## Stated exercise 1
Rewrite the paragraph of the outdoor events listing that begins "Juneteenth commemorates June 19, 1865" as a short bulleted list that keeps its main facts.

========

The Daily Outside 6.19.26: Juneteenth Discover Pass, Low Tide Tour, Ranger Walk

Friday’s Daily Outside is built around public lands and public invitations: free access to state parks, volunteers caring for an urban wetland, naturalists exploring a low tide shoreline, and rangers helping visitors see Mount Rainier with sharper eyes. It’s a day that begins with open gates and ends beneath the trees at Cougar Rock, with plenty of opportunities in between to remember how much of the Pacific Northwest belongs to all of us.

No pass required, open gates, and a Friday made for state-park wandering

Washington State Parks — Juneteenth Discover Pass Free Day
Friday, June 19
All day
Washington State Parks, DNR lands and WDFW lands
Free parking day | Outdoor recreation | All ages | No Discover Pass required

Juneteenth is one of Washington’s 2026 Discover Pass free days, which means visitors can park at Washington state parks without displaying a Discover Pass for the day. The same waiver also applies to lands managed by the Washington Department of Natural Resources and Washington Department of Fish and Wildlife, opening the door to a wide range of Friday wandering: forest trails, beaches, lakeshores, wildlife areas, picnic tables, viewpoints, and those small roadside pullouts that somehow become the best part of the trip. It’s less an event than an invitation to go outside without the usual parking-pass barrier.

Juneteenth commemorates June 19, 1865, the day enslaved people in Galveston, Texas, learned they were free — more than two years after the Emancipation Proclamation had been issued. The holiday has grown into a national observance recognizing emancipation, Black history, resilience, and the ongoing pursuit of freedom and equality. Washington State Parks includes Juneteenth among its annual Discover Pass free days as a way of encouraging people to connect with the public lands that belong to all of us.

The practical note is that free does not always mean quiet. Popular parks may be busier, especially with the holiday landing on a Friday, so arrive early, bring water, snacks, layers, and a backup plan. The waiver covers day-use parking, but other fees may still apply, and Sno-Park permits are still required where relevant. Whether the destination is a shoreline walk, a forest loop, or a Mount Rainier gateway-area state park, the idea is simple: use the day well, give the place more care than you found it with, and let a public landscape do what public landscapes do best — make room for everyone.

More info: Discover Pass Free Day

Mud on your boots, invasive ivy’s bad day, and the quiet work that keeps a nature center wild

Tacoma Nature Center — Stewardship Work Party
Friday, June 19
9 a.m.–Noon
Tacoma Nature Center
1919 S. Tyler St., Tacoma
Free | Outdoor volunteer work party | All ages welcome | No registration required

The Tacoma Nature Center‘s trails, wetlands, native plant gardens, and forest edges don’t maintain themselves. Every month, volunteers gather to help care for one of Tacoma’s most beloved outdoor classrooms, tackling the steady, often unseen work that keeps the park healthy and welcoming. The Stewardship Work Party offers a chance to step beyond simply enjoying the landscape and become part of the team helping sustain it. Depending on the season and current needs, volunteers may find themselves trimming vegetation, planting native species, removing invasive plants, maintaining garden beds, improving trails, or picking up litter.

========

## Stated exercise 2
In the records, give the stretch from the line containing "2026 (637, 1129)" through the line containing "举报与反馈 (613, 1338)" again. Substitute "Textos" for "Escritos" and leave everything else unchanged.

========

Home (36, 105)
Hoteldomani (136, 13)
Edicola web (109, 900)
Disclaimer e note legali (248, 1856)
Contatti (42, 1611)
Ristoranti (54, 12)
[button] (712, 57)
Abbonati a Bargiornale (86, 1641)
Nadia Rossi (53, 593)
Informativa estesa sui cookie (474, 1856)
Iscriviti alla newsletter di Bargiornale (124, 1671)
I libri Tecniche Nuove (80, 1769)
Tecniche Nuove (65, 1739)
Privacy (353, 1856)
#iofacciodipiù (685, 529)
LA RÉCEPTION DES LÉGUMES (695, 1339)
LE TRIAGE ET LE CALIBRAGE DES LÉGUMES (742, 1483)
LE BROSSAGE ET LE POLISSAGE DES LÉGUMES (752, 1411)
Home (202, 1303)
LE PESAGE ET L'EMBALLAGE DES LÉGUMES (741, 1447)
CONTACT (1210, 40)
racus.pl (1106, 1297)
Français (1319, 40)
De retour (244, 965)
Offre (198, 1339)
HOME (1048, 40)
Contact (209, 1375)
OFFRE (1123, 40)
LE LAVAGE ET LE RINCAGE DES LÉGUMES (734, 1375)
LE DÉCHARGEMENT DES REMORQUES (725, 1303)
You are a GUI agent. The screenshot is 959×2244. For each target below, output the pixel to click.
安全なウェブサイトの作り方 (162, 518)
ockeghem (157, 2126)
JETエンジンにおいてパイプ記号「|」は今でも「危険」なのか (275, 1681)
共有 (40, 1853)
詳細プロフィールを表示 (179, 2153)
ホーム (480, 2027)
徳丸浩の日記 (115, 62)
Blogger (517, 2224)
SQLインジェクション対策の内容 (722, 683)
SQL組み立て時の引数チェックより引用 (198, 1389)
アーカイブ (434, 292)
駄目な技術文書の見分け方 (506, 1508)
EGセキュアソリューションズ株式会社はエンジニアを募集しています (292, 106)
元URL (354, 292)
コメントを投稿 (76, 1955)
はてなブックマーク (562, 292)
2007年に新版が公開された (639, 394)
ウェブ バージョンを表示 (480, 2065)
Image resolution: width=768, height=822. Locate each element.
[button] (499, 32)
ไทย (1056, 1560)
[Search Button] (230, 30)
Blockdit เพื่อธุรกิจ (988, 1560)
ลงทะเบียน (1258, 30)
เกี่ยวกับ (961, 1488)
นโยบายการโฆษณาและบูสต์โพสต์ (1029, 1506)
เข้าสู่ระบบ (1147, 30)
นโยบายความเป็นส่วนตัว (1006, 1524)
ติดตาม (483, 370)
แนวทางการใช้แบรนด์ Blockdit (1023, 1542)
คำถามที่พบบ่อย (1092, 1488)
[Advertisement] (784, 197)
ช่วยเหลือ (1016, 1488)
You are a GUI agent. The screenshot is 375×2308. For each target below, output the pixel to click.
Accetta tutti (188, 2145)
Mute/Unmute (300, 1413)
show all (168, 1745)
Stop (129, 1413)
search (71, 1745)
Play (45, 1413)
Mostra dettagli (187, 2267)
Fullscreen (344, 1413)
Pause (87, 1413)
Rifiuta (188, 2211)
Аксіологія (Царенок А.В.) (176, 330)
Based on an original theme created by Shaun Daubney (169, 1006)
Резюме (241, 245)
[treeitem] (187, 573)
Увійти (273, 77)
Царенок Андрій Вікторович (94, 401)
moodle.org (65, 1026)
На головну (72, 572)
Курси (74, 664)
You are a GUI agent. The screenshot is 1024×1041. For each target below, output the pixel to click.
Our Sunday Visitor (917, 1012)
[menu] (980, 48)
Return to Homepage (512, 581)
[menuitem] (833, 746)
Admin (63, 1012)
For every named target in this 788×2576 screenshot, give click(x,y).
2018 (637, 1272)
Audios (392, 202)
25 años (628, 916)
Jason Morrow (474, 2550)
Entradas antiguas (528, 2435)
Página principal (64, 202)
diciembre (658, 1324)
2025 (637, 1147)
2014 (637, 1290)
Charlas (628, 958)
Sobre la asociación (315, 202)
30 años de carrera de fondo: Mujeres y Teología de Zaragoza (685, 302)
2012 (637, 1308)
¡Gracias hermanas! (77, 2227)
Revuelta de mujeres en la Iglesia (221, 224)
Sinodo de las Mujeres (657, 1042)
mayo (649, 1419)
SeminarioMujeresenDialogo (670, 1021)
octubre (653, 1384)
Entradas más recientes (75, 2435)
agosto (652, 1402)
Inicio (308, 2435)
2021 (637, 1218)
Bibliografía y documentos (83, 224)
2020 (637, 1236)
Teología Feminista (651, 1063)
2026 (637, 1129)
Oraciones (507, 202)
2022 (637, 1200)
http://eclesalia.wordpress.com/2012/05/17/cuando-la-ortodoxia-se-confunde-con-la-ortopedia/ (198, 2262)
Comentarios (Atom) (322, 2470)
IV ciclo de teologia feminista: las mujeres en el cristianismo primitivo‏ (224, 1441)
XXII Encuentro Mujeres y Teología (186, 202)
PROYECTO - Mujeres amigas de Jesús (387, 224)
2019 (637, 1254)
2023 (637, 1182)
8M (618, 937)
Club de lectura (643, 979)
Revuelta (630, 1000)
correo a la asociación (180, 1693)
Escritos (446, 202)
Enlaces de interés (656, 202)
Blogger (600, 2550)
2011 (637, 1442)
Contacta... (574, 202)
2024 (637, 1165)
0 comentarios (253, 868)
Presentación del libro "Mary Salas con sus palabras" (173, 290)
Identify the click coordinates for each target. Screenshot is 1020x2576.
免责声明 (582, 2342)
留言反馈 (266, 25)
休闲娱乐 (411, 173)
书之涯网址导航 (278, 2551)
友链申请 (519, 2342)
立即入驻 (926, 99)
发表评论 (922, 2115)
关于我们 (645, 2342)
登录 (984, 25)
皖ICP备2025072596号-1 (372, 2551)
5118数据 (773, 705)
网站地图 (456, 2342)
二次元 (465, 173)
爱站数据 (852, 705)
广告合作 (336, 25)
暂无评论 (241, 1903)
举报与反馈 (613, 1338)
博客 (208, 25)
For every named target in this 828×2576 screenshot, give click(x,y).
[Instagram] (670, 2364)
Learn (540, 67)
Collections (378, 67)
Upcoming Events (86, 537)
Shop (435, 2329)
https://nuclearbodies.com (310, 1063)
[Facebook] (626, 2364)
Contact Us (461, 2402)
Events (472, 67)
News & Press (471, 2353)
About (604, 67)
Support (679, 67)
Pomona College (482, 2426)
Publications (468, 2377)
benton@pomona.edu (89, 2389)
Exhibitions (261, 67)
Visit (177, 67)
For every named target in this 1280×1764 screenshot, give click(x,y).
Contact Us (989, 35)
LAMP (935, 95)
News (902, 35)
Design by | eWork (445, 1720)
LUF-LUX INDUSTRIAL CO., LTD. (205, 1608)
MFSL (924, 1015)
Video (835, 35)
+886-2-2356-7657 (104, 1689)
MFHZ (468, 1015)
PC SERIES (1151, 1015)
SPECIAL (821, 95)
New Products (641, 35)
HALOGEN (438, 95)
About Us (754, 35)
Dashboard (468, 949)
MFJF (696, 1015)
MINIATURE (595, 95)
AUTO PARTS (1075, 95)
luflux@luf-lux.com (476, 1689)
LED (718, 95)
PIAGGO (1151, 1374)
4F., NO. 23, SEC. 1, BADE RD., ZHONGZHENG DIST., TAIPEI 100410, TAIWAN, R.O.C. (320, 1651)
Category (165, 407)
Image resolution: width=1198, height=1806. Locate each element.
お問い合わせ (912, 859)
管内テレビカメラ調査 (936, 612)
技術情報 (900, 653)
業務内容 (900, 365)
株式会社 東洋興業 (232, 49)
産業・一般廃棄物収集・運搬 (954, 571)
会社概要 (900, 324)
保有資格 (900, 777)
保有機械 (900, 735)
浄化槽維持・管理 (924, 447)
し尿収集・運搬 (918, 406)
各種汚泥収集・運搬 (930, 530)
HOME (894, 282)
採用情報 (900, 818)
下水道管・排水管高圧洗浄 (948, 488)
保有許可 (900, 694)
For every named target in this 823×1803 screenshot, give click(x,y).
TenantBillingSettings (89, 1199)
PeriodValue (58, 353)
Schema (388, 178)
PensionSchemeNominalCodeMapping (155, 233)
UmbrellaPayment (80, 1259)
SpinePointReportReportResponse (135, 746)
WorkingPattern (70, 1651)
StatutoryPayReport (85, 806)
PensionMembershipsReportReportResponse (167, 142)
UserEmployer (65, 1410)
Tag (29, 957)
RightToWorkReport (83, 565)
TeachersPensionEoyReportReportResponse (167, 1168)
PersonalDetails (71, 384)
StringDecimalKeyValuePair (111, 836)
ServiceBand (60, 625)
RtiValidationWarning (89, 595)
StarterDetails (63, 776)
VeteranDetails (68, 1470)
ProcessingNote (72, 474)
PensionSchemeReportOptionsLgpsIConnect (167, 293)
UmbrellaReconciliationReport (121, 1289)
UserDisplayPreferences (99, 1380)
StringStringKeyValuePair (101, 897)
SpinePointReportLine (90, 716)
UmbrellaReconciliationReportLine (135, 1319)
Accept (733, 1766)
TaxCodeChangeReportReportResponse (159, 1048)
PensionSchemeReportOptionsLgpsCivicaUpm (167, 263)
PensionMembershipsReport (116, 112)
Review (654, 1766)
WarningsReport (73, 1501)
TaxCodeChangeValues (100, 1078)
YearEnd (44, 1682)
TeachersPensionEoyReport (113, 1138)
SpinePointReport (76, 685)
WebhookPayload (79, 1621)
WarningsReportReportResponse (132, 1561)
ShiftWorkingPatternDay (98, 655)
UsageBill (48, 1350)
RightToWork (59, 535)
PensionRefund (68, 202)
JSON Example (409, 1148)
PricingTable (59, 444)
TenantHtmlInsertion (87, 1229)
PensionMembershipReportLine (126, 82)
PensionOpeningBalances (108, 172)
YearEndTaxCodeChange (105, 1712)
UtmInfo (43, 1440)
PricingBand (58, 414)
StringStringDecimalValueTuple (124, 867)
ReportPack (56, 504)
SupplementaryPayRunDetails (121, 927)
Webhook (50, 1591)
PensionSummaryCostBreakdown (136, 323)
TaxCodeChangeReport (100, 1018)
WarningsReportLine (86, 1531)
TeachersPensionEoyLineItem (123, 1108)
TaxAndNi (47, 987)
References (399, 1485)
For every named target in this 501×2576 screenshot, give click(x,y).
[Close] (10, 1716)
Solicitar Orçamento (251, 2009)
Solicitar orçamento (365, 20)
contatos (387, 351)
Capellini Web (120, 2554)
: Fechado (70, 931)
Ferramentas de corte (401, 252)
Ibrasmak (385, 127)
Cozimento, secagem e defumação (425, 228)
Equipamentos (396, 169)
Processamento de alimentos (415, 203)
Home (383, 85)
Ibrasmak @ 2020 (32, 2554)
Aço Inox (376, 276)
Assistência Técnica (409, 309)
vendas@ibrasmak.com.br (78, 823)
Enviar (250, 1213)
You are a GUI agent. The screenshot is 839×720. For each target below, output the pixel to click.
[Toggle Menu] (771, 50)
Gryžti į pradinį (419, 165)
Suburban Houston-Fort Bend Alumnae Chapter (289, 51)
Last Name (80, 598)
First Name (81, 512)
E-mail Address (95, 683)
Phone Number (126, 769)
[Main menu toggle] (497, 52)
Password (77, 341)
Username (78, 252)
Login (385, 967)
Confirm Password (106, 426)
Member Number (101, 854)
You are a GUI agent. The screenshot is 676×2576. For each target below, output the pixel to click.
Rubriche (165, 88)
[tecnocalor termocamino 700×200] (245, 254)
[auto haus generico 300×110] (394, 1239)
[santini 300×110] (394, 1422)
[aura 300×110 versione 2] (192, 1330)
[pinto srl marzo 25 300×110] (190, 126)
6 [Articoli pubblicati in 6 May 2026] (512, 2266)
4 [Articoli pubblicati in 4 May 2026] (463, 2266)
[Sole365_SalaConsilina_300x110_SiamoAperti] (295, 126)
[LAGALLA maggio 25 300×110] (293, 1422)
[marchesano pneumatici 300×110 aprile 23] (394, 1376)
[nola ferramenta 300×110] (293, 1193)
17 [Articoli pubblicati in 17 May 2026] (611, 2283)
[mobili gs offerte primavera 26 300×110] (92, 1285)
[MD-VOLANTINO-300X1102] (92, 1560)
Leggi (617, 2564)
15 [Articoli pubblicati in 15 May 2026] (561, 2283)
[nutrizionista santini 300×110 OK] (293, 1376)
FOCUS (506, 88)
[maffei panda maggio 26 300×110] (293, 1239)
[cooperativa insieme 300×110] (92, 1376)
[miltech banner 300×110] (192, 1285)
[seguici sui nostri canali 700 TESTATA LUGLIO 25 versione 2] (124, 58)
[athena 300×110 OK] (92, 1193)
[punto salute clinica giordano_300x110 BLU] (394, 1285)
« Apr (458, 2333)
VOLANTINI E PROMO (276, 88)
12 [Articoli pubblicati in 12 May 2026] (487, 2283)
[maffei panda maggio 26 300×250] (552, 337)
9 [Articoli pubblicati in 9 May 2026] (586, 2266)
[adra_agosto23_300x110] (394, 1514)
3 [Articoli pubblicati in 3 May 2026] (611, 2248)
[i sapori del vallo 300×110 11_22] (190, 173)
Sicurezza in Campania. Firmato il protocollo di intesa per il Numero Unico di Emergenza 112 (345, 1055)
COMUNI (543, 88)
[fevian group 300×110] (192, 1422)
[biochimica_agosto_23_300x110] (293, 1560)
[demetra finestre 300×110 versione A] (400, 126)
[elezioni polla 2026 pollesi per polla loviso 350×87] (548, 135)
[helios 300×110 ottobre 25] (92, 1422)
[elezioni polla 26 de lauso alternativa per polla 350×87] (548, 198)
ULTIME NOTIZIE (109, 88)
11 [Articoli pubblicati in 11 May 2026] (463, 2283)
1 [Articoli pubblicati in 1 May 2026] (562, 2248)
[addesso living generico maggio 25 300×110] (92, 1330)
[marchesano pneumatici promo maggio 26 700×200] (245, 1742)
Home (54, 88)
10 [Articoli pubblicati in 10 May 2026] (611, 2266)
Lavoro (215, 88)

========

## Answer 1
- Juneteenth marks June 19, 1865, when enslaved people in Galveston, Texas, learned they were free. This was more than two years after the Emancipation Proclamation was issued.
- The holiday has become a national observance. It recognizes emancipation, Black history, resilience, and the ongoing pursuit of freedom and equality.
- Washington State Parks makes Juneteenth one of its annual Discover Pass free days. The goal is to encourage people to connect with the public lands that belong to everyone.

## Answer 2
2026 (637, 1129)
Oraciones (507, 202)
2022 (637, 1200)
http://eclesalia.wordpress.com/2012/05/17/cuando-la-ortodoxia-se-confunde-con-la-ortopedia/ (198, 2262)
Comentarios (Atom) (322, 2470)
IV ciclo de teologia feminista: las mujeres en el cristianismo primitivo‏ (224, 1441)
XXII Encuentro Mujeres y Teología (186, 202)
PROYECTO - Mujeres amigas de Jesús (387, 224)
2019 (637, 1254)
2023 (637, 1182)
8M (618, 937)
Club de lectura (643, 979)
Revuelta (630, 1000)
correo a la asociación (180, 1693)
Textos (446, 202)
Enlaces de interés (656, 202)
Blogger (600, 2550)
2011 (637, 1442)
Contacta... (574, 202)
2024 (637, 1165)
0 comentarios (253, 868)
Presentación del libro "Mary Salas con sus palabras" (173, 290)
Identify the click coordinates for each target. Screenshot is 1020x2576.
免责声明 (582, 2342)
留言反馈 (266, 25)
休闲娱乐 (411, 173)
书之涯网址导航 (278, 2551)
友链申请 (519, 2342)
立即入驻 (926, 99)
发表评论 (922, 2115)
关于我们 (645, 2342)
登录 (984, 25)
皖ICP备2025072596号-1 (372, 2551)
5118数据 (773, 705)
网站地图 (456, 2342)
二次元 (465, 173)
爱站数据 (852, 705)
广告合作 (336, 25)
暂无评论 (241, 1903)
举报与反馈 (613, 1338)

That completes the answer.